**What you should do**: Every line below needs to be reproduced exactly.

**Material supplied**:
::::::::::
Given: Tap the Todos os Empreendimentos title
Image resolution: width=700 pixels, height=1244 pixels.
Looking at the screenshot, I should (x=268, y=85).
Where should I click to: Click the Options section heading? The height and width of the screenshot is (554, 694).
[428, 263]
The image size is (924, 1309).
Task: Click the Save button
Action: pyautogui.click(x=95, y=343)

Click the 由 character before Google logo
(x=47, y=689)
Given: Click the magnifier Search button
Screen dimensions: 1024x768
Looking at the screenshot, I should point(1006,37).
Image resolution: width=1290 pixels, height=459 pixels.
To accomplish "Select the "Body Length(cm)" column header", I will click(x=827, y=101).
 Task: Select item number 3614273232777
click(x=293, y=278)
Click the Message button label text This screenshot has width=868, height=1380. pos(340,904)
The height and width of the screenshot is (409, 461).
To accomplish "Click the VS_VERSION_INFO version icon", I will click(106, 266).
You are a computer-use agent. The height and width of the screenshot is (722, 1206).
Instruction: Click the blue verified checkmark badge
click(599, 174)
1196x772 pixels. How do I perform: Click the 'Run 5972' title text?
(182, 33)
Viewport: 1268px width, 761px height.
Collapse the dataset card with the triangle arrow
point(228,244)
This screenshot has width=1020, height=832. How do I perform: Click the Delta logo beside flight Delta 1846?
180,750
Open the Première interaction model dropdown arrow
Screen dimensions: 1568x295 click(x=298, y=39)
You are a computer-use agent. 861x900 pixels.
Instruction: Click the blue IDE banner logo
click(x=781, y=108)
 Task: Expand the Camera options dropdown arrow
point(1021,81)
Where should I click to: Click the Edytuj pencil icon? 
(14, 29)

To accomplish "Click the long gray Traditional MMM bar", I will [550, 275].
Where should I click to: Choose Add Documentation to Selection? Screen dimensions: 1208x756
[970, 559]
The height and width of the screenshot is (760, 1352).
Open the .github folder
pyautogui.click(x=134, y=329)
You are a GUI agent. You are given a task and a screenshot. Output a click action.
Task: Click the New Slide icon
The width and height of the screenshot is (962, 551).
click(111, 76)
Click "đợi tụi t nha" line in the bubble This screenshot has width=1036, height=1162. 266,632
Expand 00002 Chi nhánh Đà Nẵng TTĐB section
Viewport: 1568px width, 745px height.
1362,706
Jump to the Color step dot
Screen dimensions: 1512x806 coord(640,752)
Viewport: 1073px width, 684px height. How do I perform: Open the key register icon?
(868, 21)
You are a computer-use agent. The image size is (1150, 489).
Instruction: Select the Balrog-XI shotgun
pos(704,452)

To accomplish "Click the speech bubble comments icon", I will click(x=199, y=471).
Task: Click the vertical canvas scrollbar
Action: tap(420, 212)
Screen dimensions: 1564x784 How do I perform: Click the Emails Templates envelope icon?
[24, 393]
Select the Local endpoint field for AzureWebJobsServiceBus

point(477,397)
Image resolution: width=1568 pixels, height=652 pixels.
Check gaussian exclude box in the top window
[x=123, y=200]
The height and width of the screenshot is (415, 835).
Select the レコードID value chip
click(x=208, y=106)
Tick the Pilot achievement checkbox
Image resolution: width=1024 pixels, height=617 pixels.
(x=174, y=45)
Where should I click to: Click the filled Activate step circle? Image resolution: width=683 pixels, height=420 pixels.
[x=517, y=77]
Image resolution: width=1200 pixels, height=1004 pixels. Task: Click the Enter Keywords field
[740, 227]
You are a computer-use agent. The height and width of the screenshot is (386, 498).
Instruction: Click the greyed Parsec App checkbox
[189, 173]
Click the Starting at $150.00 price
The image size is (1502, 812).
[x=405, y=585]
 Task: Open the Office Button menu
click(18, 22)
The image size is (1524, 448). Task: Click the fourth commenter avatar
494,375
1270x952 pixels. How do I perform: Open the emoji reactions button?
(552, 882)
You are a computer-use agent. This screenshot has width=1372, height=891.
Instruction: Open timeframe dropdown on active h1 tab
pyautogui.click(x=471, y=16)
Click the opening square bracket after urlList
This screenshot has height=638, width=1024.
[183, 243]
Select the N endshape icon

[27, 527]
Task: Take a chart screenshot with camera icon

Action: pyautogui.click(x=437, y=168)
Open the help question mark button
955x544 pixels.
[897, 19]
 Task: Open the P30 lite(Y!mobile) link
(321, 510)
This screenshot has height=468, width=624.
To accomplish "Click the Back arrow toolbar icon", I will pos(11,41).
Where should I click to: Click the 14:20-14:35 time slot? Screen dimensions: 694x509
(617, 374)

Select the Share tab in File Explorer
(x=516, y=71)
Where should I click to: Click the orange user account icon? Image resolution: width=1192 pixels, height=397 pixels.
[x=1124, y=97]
::::::::::
**Answer below**:
Given: Tap the Todos os Empreendimentos title
Image resolution: width=700 pixels, height=1244 pixels.
Looking at the screenshot, I should (x=268, y=85).
Where should I click to: Click the Options section heading? The height and width of the screenshot is (554, 694).
[428, 263]
The image size is (924, 1309).
Task: Click the Save button
Action: pyautogui.click(x=95, y=343)

Click the 由 character before Google logo
(x=47, y=689)
Given: Click the magnifier Search button
Screen dimensions: 1024x768
Looking at the screenshot, I should point(1006,37).
Image resolution: width=1290 pixels, height=459 pixels.
To accomplish "Select the "Body Length(cm)" column header", I will click(x=827, y=101).
 Task: Select item number 3614273232777
click(x=293, y=278)
Click the Message button label text This screenshot has width=868, height=1380. pos(340,904)
The height and width of the screenshot is (409, 461).
To accomplish "Click the VS_VERSION_INFO version icon", I will click(106, 266).
You are a computer-use agent. The height and width of the screenshot is (722, 1206).
Instruction: Click the blue verified checkmark badge
click(599, 174)
1196x772 pixels. How do I perform: Click the 'Run 5972' title text?
(182, 33)
Viewport: 1268px width, 761px height.
Collapse the dataset card with the triangle arrow
point(228,244)
This screenshot has width=1020, height=832. How do I perform: Click the Delta logo beside flight Delta 1846?
180,750
Open the Première interaction model dropdown arrow
Screen dimensions: 1568x295 click(x=298, y=39)
You are a computer-use agent. 861x900 pixels.
Instruction: Click the blue IDE banner logo
click(x=781, y=108)
 Task: Expand the Camera options dropdown arrow
point(1021,81)
Where should I click to: Click the Edytuj pencil icon? 
(14, 29)

To accomplish "Click the long gray Traditional MMM bar", I will [550, 275].
Where should I click to: Choose Add Documentation to Selection? Screen dimensions: 1208x756
[970, 559]
The height and width of the screenshot is (760, 1352).
Open the .github folder
pyautogui.click(x=134, y=329)
You are a GUI agent. You are given a task and a screenshot. Output a click action.
Task: Click the New Slide icon
The width and height of the screenshot is (962, 551).
click(111, 76)
Click "đợi tụi t nha" line in the bubble This screenshot has width=1036, height=1162. 266,632
Expand 00002 Chi nhánh Đà Nẵng TTĐB section
Viewport: 1568px width, 745px height.
1362,706
Jump to the Color step dot
Screen dimensions: 1512x806 coord(640,752)
Viewport: 1073px width, 684px height. How do I perform: Open the key register icon?
(868, 21)
You are a computer-use agent. The image size is (1150, 489).
Instruction: Select the Balrog-XI shotgun
pos(704,452)

To accomplish "Click the speech bubble comments icon", I will click(x=199, y=471).
Task: Click the vertical canvas scrollbar
Action: tap(420, 212)
Screen dimensions: 1564x784 How do I perform: Click the Emails Templates envelope icon?
[24, 393]
Select the Local endpoint field for AzureWebJobsServiceBus

point(477,397)
Image resolution: width=1568 pixels, height=652 pixels.
Check gaussian exclude box in the top window
[x=123, y=200]
The height and width of the screenshot is (415, 835).
Select the レコードID value chip
click(x=208, y=106)
Tick the Pilot achievement checkbox
Image resolution: width=1024 pixels, height=617 pixels.
(x=174, y=45)
Where should I click to: Click the filled Activate step circle? Image resolution: width=683 pixels, height=420 pixels.
[x=517, y=77]
Image resolution: width=1200 pixels, height=1004 pixels. Task: Click the Enter Keywords field
[740, 227]
You are a computer-use agent. The height and width of the screenshot is (386, 498).
Instruction: Click the greyed Parsec App checkbox
[189, 173]
Click the Starting at $150.00 price
The image size is (1502, 812).
[x=405, y=585]
 Task: Open the Office Button menu
click(18, 22)
The image size is (1524, 448). Task: Click the fourth commenter avatar
494,375
1270x952 pixels. How do I perform: Open the emoji reactions button?
(552, 882)
You are a computer-use agent. This screenshot has width=1372, height=891.
Instruction: Open timeframe dropdown on active h1 tab
pyautogui.click(x=471, y=16)
Click the opening square bracket after urlList
This screenshot has height=638, width=1024.
[183, 243]
Select the N endshape icon

[27, 527]
Task: Take a chart screenshot with camera icon

Action: pyautogui.click(x=437, y=168)
Open the help question mark button
955x544 pixels.
[897, 19]
 Task: Open the P30 lite(Y!mobile) link
(321, 510)
This screenshot has height=468, width=624.
To accomplish "Click the Back arrow toolbar icon", I will pos(11,41).
Where should I click to: Click the 14:20-14:35 time slot? Screen dimensions: 694x509
(617, 374)

Select the Share tab in File Explorer
(x=516, y=71)
Where should I click to: Click the orange user account icon? Image resolution: width=1192 pixels, height=397 pixels.
[x=1124, y=97]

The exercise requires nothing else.